Y la verdad es que todos tienen parte de razón. La información facilitada ha sido abundante, pero poco clara, escasamente profunda y, en no pocas ocasiones, contradictoria. Durante el largo período de alarma -y todavía hoy-, los responsables gubernamentales y los medios de comunicación estuvieron cambiando de opinión sobre las condiciones de uso de las mascarillas, de la distancia mínima de separación entre las personas y de hasta si el virus podía sobrevivir más o menos horas o días sobre cualquier superficie, dependiendo si era de papel, metal o plástico. La apertura gradual de comercios e industrias, incluso las consideradas esenciales, tenían una regulación diferente a la que regía a la totalidad de población. Lo que era considerado espacio cerrado con obligación de usar mascarillas, no lo era si se trataba de un establecimiento hostelero, puesto que con esa barrera bucal es imposible consumir ningún producto. La sensación general es que se han ido improvisando normas conforme se iban adquiriendo conocimientos biológicos y epidemiológicos del patógeno causante de la pandemia. Y esas normas han debido de aplicarse dependiendo de los estratos sociales afectados y de sus respectivos intereses.

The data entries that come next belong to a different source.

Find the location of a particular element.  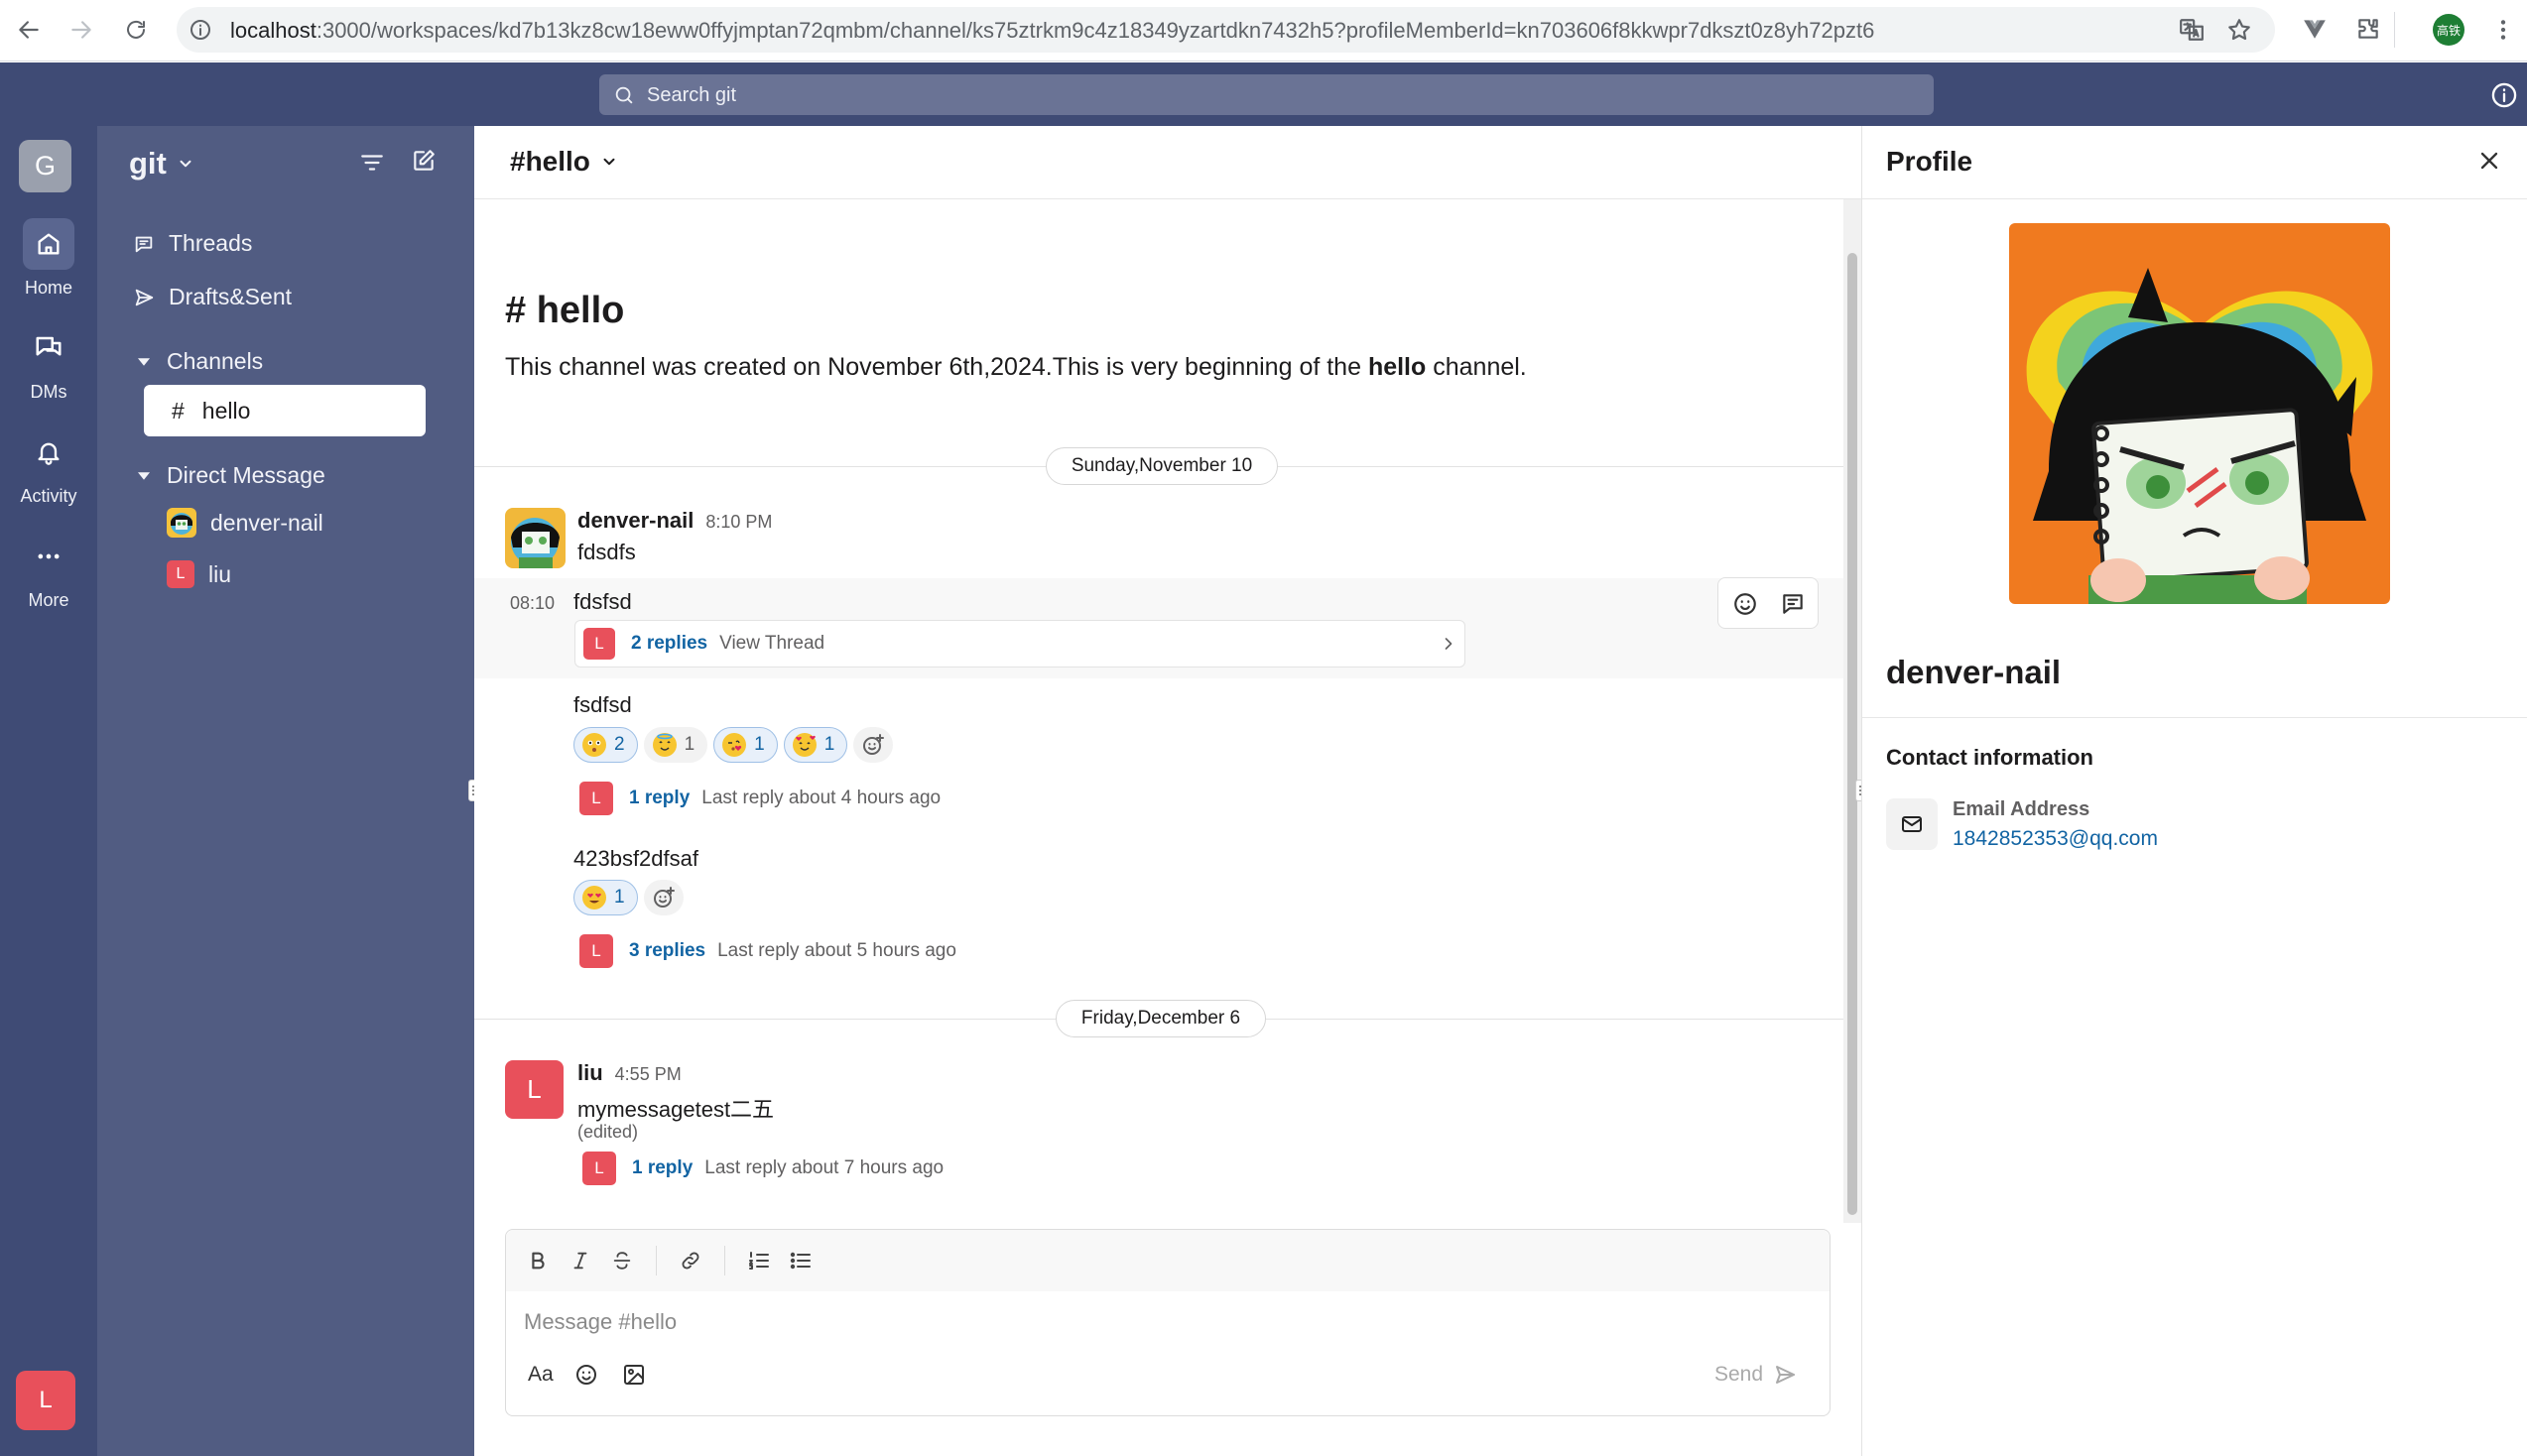

sidebar-item-threads: Threads is located at coordinates (192, 243).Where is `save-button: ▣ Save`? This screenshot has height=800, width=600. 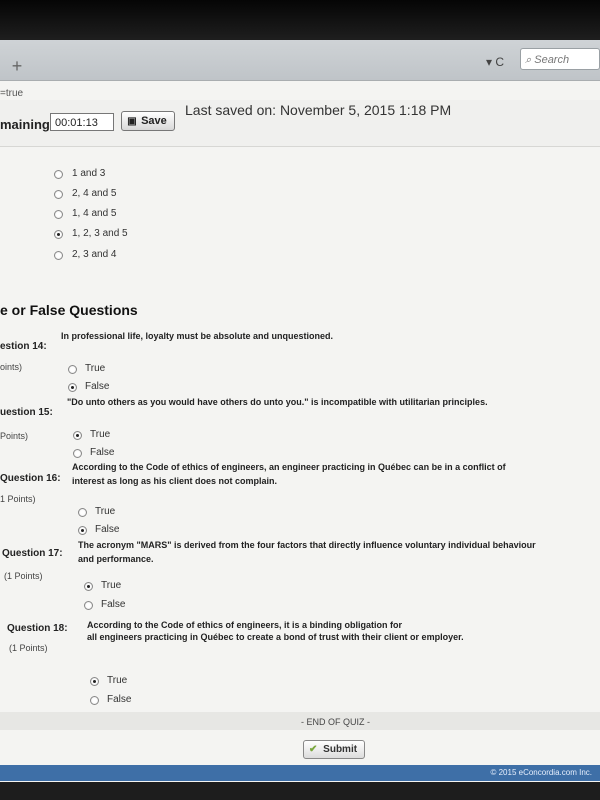
save-button: ▣ Save is located at coordinates (148, 121).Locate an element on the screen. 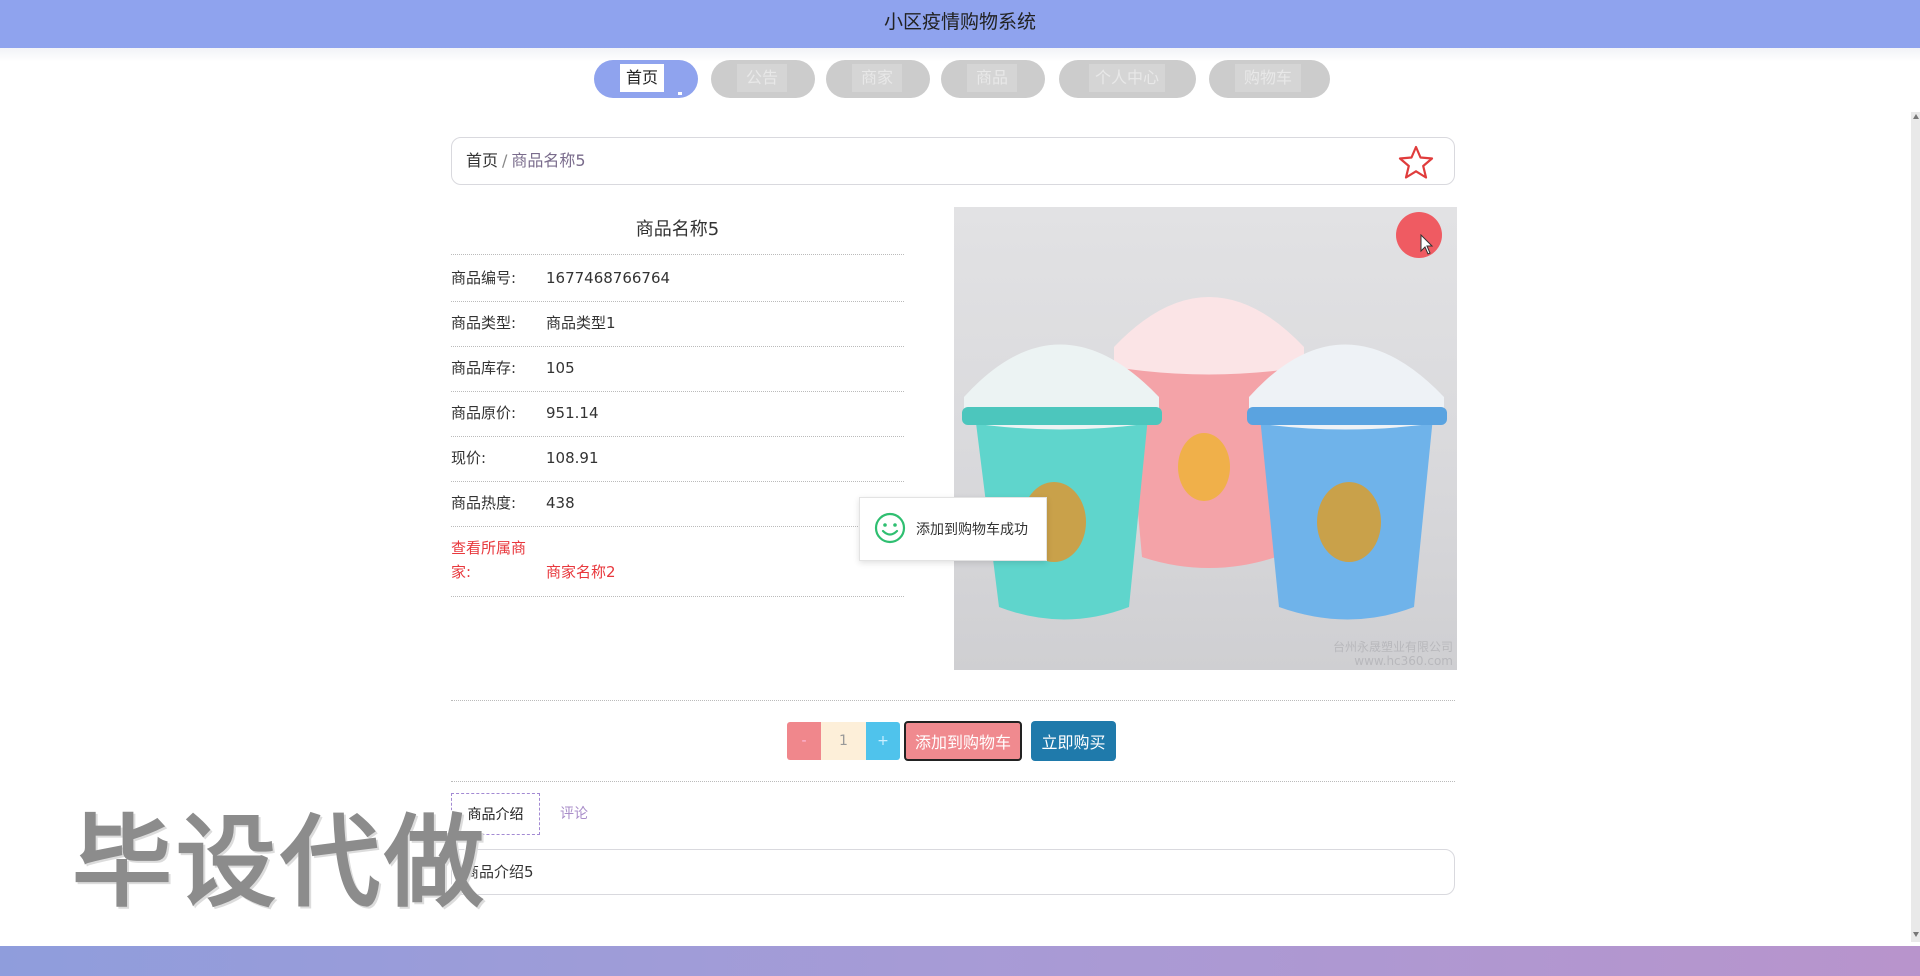 This screenshot has width=1920, height=976. product-field-row: 商品库存: 105 is located at coordinates (678, 369).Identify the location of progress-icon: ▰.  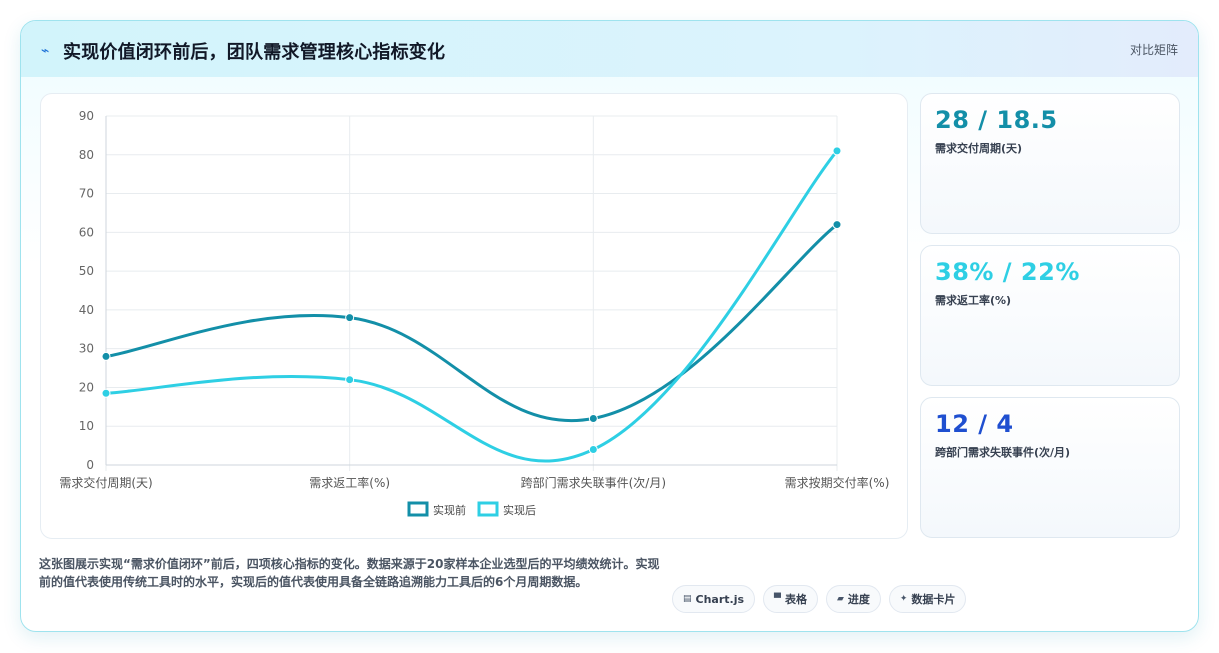
(840, 599).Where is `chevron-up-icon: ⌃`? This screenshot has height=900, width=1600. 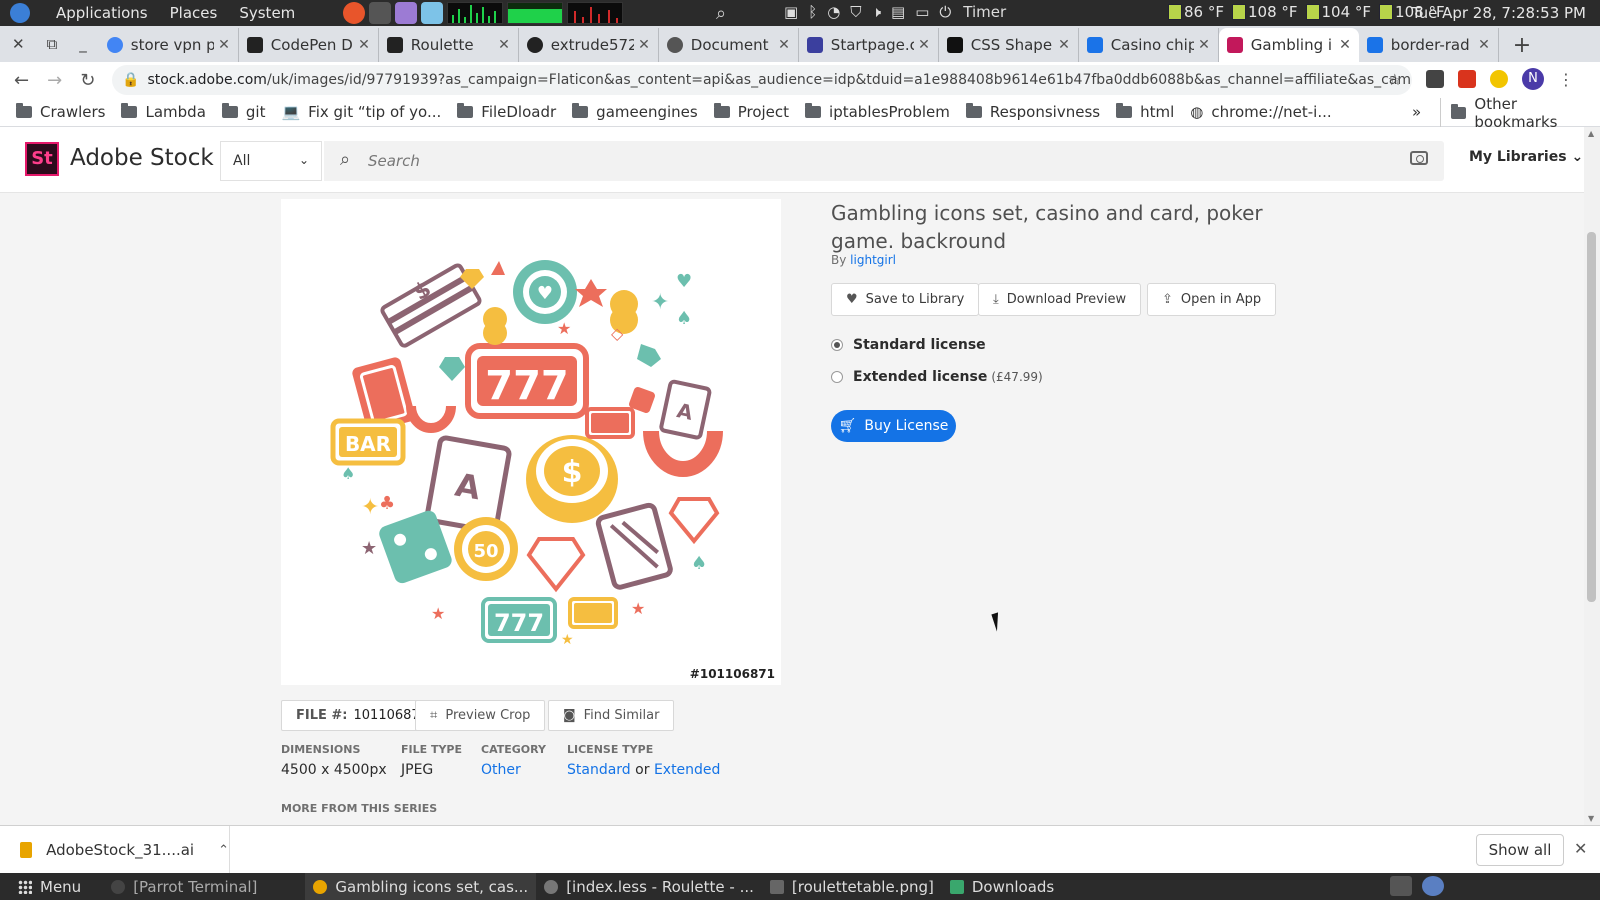
chevron-up-icon: ⌃ is located at coordinates (224, 850). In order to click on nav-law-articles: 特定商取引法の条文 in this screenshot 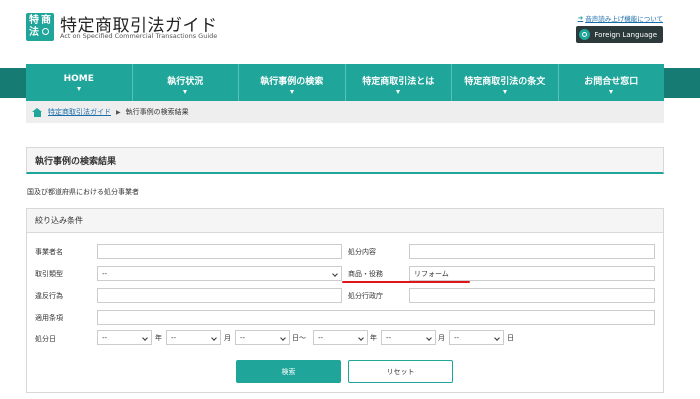, I will do `click(506, 82)`.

El resultado de todo ello es que cada cual ha entendido la información como ha podido, según el medio habitual utilizado para acceder a ella. Si a ello añadimos, además, el aprovechamiento de esta situación excepcional para la confrontación política, que no hace ascos a tergiversar hechos, ocultar datos y ser parcial en los argumentos, no debería extrañar que la gente esté dividida sobre qué es exactamente lo que se le pide y se le dice. Y que, como ya determinó con su teoría Umberto Eco, hallemos verdaderos integrados y apocalípticos respecto de la información que reciben de los medios de comunicación y la cultura popular que estos fomentan. Una cultura, en este caso “sanitaria”, saturada de información imprecisa, cuando no espectacular, que lo mismo hace creer una cosa y la contraria. Ello explica la dicotomía de nuestro comportamiento: quedarnos encerrados o salir a la calle, usar mascarillas en todo momento o no hacerlo en espacios abiertos y manteniendo la distancia social, etc.

Se trata de una situación única que dará lugar al inevitable estudio sociológico que se elaborará en la era poscovid. En él se explicará cuánto ha habido de espontáneo o de provocado en nuestra actitud colectiva frente a la pandemia. Y qué responsabilidad tienen gobiernos y medios de comunicación en la respuesta dividida de la población. Y volverán a demostrarnos que reaccionamos como integrados a apocalípticos a la información mediática que nutre nuestro conocimiento de la realidad.          

miércoles, 1 de julio de 2020

Julio extraño


Se inaugura julio como corresponde, con calor de verano, con ese fuego que, a partir del mediodía, cae a plomo desde lo alto para secar el aliento y derretir un aire que no se mueve, que no se atreve a correr como brisa tímida hasta que el Sol salga del cielo y se oculte detrás del horizonte. Julio es mes, también, de pensar o iniciar las vacaciones, de soñar con el descanso de las obligaciones y el relajo indolente de cualquier actividad impuesta o por necesidad. Comienza, pues, el tiempo que estamos todo el año deseando que llegue para entregarnos a la contemplación placentera de la vida frente a la costa recta del mar, los ondulantes perfiles de las montañas o la ruidosa terraza de un bar. Julio, calor y vacaciones son palabras que, cual sinónimos, apelan a una misma sensación, que interpretamos con un común significado: ocio, descanso. Incluso en un año tan excepcional como este, en que un golpe inesperado ha puesto en jaque todas las certezas y confianzas que teníamos, en el que la solidez de nuestras expectativas fue quebrada por un minúsculo enemigo, invisible y mortal. Con todo, julio vuelve con sus horas eternas, deslumbrantes de luz, con las chicharras entregadas al cante en soporíferas tardes desiertas y con el calor que desnuda cuerpos y pensamientos. A pesar de las circunstancias, a pesar del miedo, el sudor ya corre por nuestra frente para que vayamos a refrescarlo, soñando con holgar y olvidarnos de tantas preocupaciones y temores. Arranca un mes de julio extraño, pero deseado.